TASK STATEMENT ->
The reply should consist of the full listing, written out exactly.

══════════════════════════════

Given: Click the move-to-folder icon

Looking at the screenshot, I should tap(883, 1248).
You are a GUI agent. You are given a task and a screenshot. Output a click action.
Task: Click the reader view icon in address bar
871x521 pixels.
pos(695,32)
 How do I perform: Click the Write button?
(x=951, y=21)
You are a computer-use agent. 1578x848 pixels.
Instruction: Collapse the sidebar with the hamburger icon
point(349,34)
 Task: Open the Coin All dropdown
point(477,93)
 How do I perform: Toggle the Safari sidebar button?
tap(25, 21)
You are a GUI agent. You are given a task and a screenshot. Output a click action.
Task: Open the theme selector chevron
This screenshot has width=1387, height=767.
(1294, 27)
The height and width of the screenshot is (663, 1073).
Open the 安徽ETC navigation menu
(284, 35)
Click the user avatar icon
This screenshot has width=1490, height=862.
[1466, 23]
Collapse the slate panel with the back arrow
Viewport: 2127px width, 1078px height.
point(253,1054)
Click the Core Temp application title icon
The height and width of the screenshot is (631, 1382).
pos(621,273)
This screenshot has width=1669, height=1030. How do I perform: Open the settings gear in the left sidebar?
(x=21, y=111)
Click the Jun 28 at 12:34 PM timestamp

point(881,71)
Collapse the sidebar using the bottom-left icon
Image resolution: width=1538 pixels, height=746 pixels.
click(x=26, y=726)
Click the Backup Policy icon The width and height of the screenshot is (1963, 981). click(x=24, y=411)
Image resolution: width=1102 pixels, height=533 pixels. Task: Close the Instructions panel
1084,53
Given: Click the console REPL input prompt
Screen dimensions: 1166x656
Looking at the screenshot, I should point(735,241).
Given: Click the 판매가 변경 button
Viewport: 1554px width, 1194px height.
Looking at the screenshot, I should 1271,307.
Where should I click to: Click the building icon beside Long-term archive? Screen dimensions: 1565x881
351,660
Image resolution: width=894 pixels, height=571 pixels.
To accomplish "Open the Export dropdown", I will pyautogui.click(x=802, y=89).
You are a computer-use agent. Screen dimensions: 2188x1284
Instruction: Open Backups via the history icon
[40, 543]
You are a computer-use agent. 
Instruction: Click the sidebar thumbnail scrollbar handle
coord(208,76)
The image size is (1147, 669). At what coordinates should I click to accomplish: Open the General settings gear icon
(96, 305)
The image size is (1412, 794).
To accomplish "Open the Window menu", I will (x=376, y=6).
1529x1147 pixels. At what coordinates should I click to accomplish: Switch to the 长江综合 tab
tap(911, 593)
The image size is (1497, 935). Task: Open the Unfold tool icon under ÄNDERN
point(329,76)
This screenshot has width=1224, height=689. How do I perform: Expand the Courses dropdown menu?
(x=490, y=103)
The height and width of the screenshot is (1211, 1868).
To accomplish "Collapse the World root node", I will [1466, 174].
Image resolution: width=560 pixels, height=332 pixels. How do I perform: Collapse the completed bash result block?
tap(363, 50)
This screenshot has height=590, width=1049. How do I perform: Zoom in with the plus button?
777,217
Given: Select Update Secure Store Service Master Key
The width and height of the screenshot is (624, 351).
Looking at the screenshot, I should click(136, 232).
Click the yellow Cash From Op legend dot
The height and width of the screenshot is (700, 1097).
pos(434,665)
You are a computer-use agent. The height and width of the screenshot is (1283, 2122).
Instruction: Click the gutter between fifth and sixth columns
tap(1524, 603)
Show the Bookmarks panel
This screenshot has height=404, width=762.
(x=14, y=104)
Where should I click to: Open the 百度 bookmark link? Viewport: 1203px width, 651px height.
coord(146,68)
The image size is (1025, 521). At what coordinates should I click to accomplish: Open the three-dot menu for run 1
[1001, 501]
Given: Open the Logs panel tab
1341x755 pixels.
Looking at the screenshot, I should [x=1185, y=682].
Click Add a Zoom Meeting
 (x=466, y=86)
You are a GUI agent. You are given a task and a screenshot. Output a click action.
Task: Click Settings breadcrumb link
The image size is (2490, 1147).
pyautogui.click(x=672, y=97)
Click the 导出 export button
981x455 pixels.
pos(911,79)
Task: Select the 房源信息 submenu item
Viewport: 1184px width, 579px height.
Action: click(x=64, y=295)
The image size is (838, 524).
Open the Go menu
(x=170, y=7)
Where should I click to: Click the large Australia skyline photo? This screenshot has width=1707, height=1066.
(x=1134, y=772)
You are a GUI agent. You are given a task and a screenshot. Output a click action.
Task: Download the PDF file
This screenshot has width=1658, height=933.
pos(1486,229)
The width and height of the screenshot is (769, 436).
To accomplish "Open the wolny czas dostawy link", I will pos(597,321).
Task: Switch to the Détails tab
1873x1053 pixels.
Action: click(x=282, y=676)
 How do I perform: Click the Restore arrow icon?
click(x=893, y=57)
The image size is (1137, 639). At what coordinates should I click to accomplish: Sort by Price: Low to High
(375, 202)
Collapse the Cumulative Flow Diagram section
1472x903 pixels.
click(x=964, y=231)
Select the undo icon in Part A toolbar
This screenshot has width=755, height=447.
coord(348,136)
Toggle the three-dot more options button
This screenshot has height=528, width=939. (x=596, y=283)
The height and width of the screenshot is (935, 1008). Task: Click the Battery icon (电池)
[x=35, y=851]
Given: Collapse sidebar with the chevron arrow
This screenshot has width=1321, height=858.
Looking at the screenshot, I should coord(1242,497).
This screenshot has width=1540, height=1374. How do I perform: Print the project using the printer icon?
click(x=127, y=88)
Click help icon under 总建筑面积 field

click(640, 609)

══════════════════════════════

OUTPUT ->
Given: Click the move-to-folder icon

Looking at the screenshot, I should tap(883, 1248).
You are a GUI agent. You are given a task and a screenshot. Output a click action.
Task: Click the reader view icon in address bar
871x521 pixels.
pos(695,32)
 How do I perform: Click the Write button?
(x=951, y=21)
You are a computer-use agent. 1578x848 pixels.
Instruction: Collapse the sidebar with the hamburger icon
point(349,34)
 Task: Open the Coin All dropdown
point(477,93)
 How do I perform: Toggle the Safari sidebar button?
tap(25, 21)
You are a GUI agent. You are given a task and a screenshot. Output a click action.
Task: Open the theme selector chevron
This screenshot has width=1387, height=767.
(1294, 27)
The height and width of the screenshot is (663, 1073).
Open the 安徽ETC navigation menu
(284, 35)
Click the user avatar icon
This screenshot has width=1490, height=862.
[1466, 23]
Collapse the slate panel with the back arrow
Viewport: 2127px width, 1078px height.
point(253,1054)
Click the Core Temp application title icon
The height and width of the screenshot is (631, 1382).
pos(621,273)
This screenshot has width=1669, height=1030. How do I perform: Open the settings gear in the left sidebar?
(x=21, y=111)
Click the Jun 28 at 12:34 PM timestamp

point(881,71)
Collapse the sidebar using the bottom-left icon
Image resolution: width=1538 pixels, height=746 pixels.
click(x=26, y=726)
Click the Backup Policy icon The width and height of the screenshot is (1963, 981). click(x=24, y=411)
Image resolution: width=1102 pixels, height=533 pixels. Task: Close the Instructions panel
1084,53
Given: Click the console REPL input prompt
Screen dimensions: 1166x656
Looking at the screenshot, I should point(735,241).
Given: Click the 판매가 변경 button
Viewport: 1554px width, 1194px height.
Looking at the screenshot, I should 1271,307.
Where should I click to: Click the building icon beside Long-term archive? Screen dimensions: 1565x881
351,660
Image resolution: width=894 pixels, height=571 pixels.
To accomplish "Open the Export dropdown", I will pyautogui.click(x=802, y=89).
You are a computer-use agent. Screen dimensions: 2188x1284
Instruction: Open Backups via the history icon
[40, 543]
You are a computer-use agent. 
Instruction: Click the sidebar thumbnail scrollbar handle
coord(208,76)
The image size is (1147, 669). At what coordinates should I click to accomplish: Open the General settings gear icon
(96, 305)
The image size is (1412, 794).
To accomplish "Open the Window menu", I will (x=376, y=6).
1529x1147 pixels. At what coordinates should I click to accomplish: Switch to the 长江综合 tab
tap(911, 593)
The image size is (1497, 935). Task: Open the Unfold tool icon under ÄNDERN
point(329,76)
This screenshot has width=1224, height=689. How do I perform: Expand the Courses dropdown menu?
(x=490, y=103)
The height and width of the screenshot is (1211, 1868).
To accomplish "Collapse the World root node", I will [1466, 174].
Image resolution: width=560 pixels, height=332 pixels. How do I perform: Collapse the completed bash result block?
tap(363, 50)
This screenshot has height=590, width=1049. How do I perform: Zoom in with the plus button?
777,217
Given: Select Update Secure Store Service Master Key
The width and height of the screenshot is (624, 351).
Looking at the screenshot, I should click(136, 232).
Click the yellow Cash From Op legend dot
The height and width of the screenshot is (700, 1097).
pos(434,665)
You are a computer-use agent. The height and width of the screenshot is (1283, 2122).
Instruction: Click the gutter between fifth and sixth columns
tap(1524, 603)
Show the Bookmarks panel
This screenshot has height=404, width=762.
(x=14, y=104)
Where should I click to: Open the 百度 bookmark link? Viewport: 1203px width, 651px height.
coord(146,68)
The image size is (1025, 521). At what coordinates should I click to accomplish: Open the three-dot menu for run 1
[1001, 501]
Given: Open the Logs panel tab
1341x755 pixels.
Looking at the screenshot, I should [x=1185, y=682].
Click Add a Zoom Meeting
 (x=466, y=86)
You are a GUI agent. You are given a task and a screenshot. Output a click action.
Task: Click Settings breadcrumb link
The image size is (2490, 1147).
pyautogui.click(x=672, y=97)
Click the 导出 export button
981x455 pixels.
pos(911,79)
Task: Select the 房源信息 submenu item
Viewport: 1184px width, 579px height.
Action: click(x=64, y=295)
The image size is (838, 524).
Open the Go menu
(x=170, y=7)
Where should I click to: Click the large Australia skyline photo? This screenshot has width=1707, height=1066.
(x=1134, y=772)
You are a GUI agent. You are given a task and a screenshot. Output a click action.
Task: Download the PDF file
This screenshot has width=1658, height=933.
pos(1486,229)
The width and height of the screenshot is (769, 436).
To accomplish "Open the wolny czas dostawy link", I will pos(597,321).
Task: Switch to the Détails tab
1873x1053 pixels.
Action: click(x=282, y=676)
 How do I perform: Click the Restore arrow icon?
click(x=893, y=57)
The image size is (1137, 639). At what coordinates should I click to accomplish: Sort by Price: Low to High
(375, 202)
Collapse the Cumulative Flow Diagram section
1472x903 pixels.
click(x=964, y=231)
Select the undo icon in Part A toolbar
This screenshot has width=755, height=447.
coord(348,136)
Toggle the three-dot more options button
This screenshot has height=528, width=939. (x=596, y=283)
The height and width of the screenshot is (935, 1008). Task: Click the Battery icon (电池)
[x=35, y=851]
Given: Collapse sidebar with the chevron arrow
This screenshot has width=1321, height=858.
Looking at the screenshot, I should coord(1242,497).
This screenshot has width=1540, height=1374. How do I perform: Print the project using the printer icon?
click(x=127, y=88)
Click help icon under 总建筑面积 field

click(640, 609)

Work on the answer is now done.